Stephanie pursuing masters in petroleum engineering

People

KUMUL Petroleum engineer Stephanie Manoi left for Australia early this year to pursue a 21-month Master’s degree programme in petroleum engineering under an Australian government scholarship.
Soon after the semester began, the Covid-19 pandemic struck. But it has not deterred her from her studies. She sees it rather as a learning experience.
“In terms of studies, it has been full on since day one. Some of the courses are short, intensive programmes. So it really pushed me to change my study and work habits.”
The 27-year-old’s parents are from Manus and New Ireland. When she told her family and friends that she was going away for studies, they were elated.
“It was also encouraging for my younger siblings who are still at school.”
She has been employed by Kumul Petroleum for three years – the first two years as a graduate engineer under the company’s graduate development programme. After the programme, she joined the company on a full-time contract as a petroleum engineer. In Australia, studying from home has its challenges because of the Covid-19 restrictions.
“Most of the teaching/learning delivery and assessments had to be revised. It meant a lot more assignments, research and reading.”

“ I’m sure I will come back to PNG as a more competent and confident engineer.”

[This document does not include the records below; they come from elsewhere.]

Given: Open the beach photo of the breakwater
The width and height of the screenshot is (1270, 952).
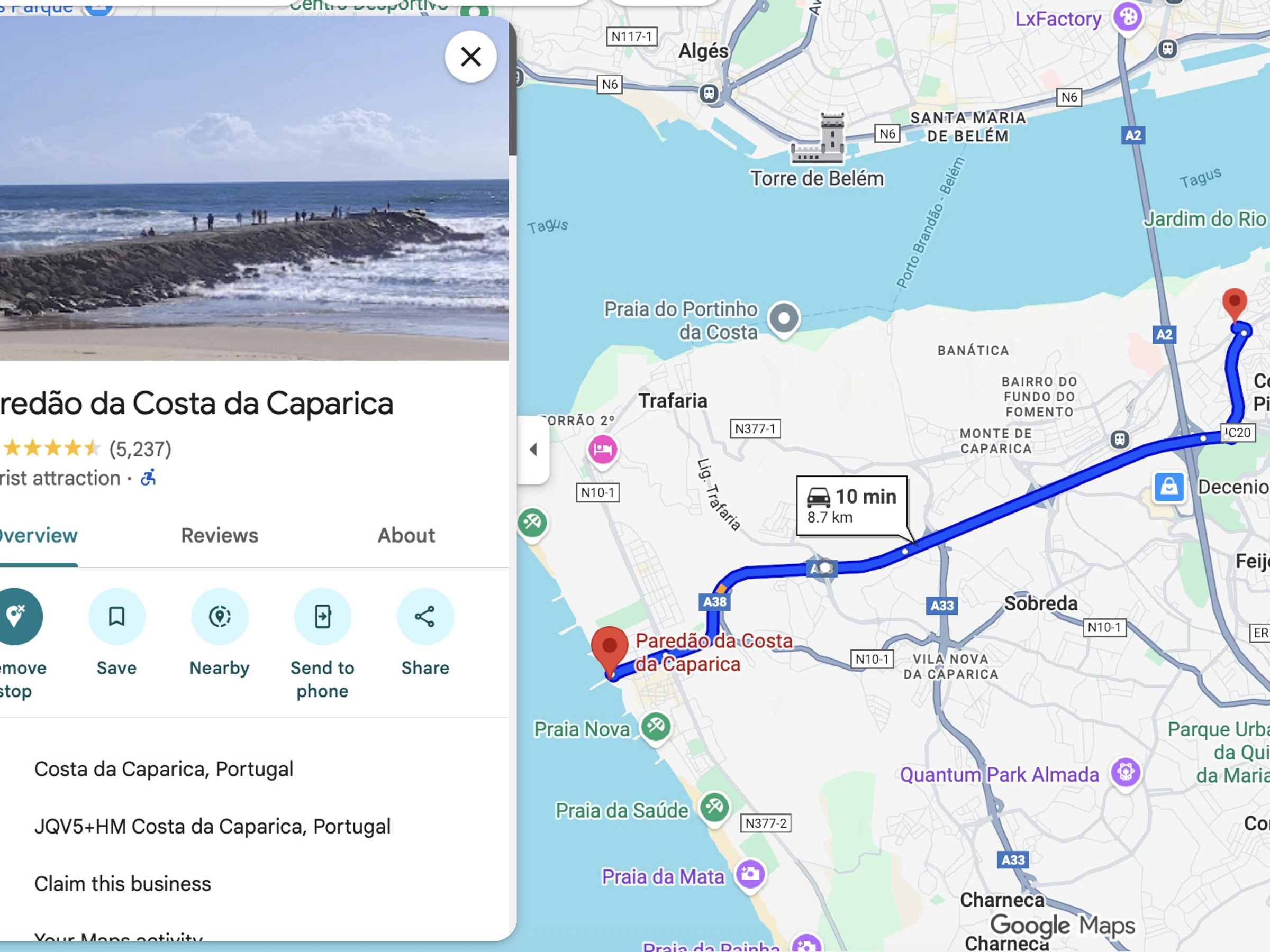Looking at the screenshot, I should [x=255, y=188].
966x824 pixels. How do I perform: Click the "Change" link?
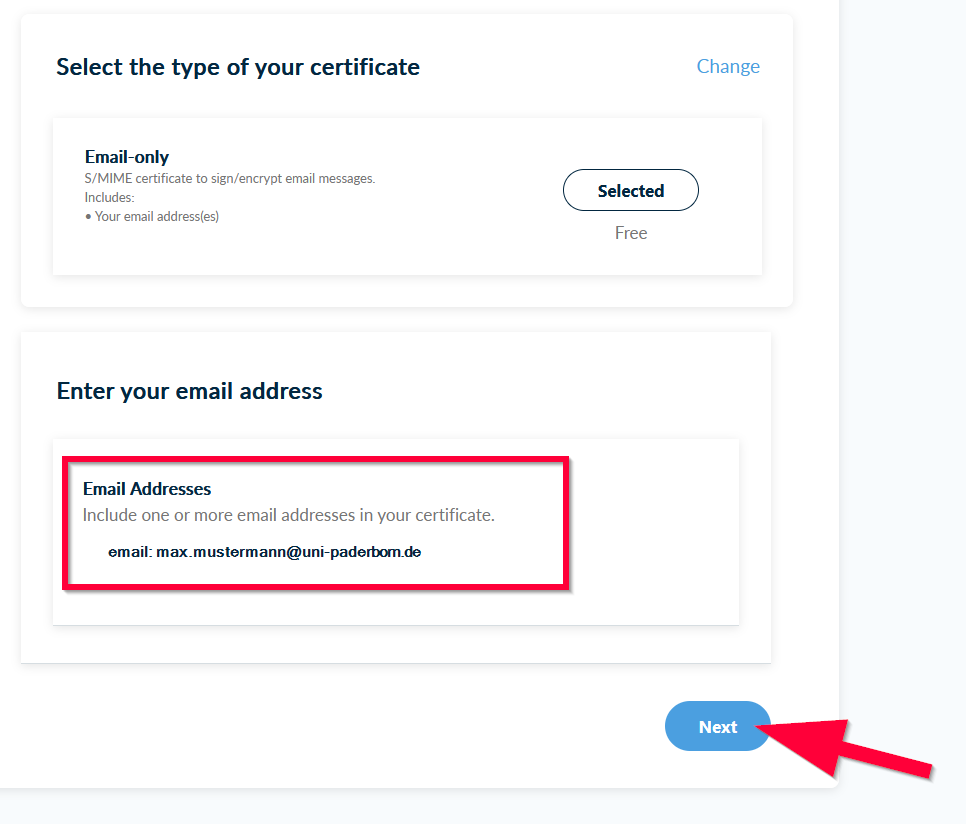click(728, 66)
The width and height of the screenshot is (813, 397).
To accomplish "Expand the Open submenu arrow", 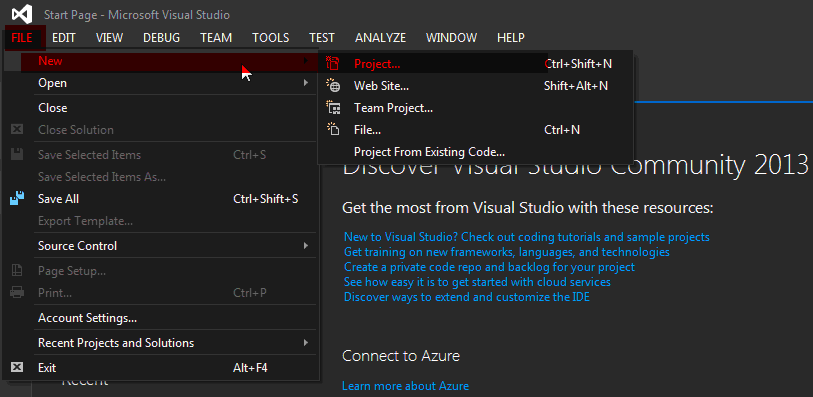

But she is happy with what she is doing and hopes to get the most out of the experience.
For the first 18 months, she will be pursuing the master’s degree in petroleum engineering at the University of Adelaide. Following that, she will be undertaking a three-month internship with Santos, a leading independent oil and gas producer in the Asia-Pacific region.
“My employer Kumul Petroleum nominated me for the scholarship. The Australia (government) awards and Santos cover travel arrangements, tuition fees and living allowances. Kumul Petroleum provides financial support during my studies in Australia.”
Eddie Guru, her supervisor at Kumul Petroleum, praises her transition from the graduate programme trainee/engineer to a master’s programme.
“Stephanie is a fast learner and I had to fast-track her training and development plan to a junior engineer level. Because her original qualification is mining engineering, she has had to work doubly hard to grasp the fundamentals of petroleum engineering. And she has done that successfully.”
Stephanie is excited about returning to student life.
“I expected that returning to the classroom environment will be totally different and challenging. But it’s a great opportunity to study along engineers from different backgrounds. Some may have years of experience in the industry. So it will give me good exposure to the industry outside PNG.
“It will also be interesting to experience life in a multicultural society. There will be people from different cultures and backgrounds. Learning to live and interact with them will be an important part of living in Australia.
“My only other trips overseas have been work-related so far – attending meetings, conferences and training in Singapore, Japan and Australia. The longest duration was about a week of software training in Japan. This experience will be completely different.”
She thanks Australia and Santos for making her study possible. She also thanks her employer for prioritising training and development for its employees.
“I’m sure I will come back to PNG a more competent and confident engineer. In the short term, sending myself and other engineers overseas to learn boosts Kumul Petroleum’s technical capacity. In the long-term, it increases the capability of PNG nationals to take up senior roles in industries and pave the way to developing PNG for Papua New Guineans.”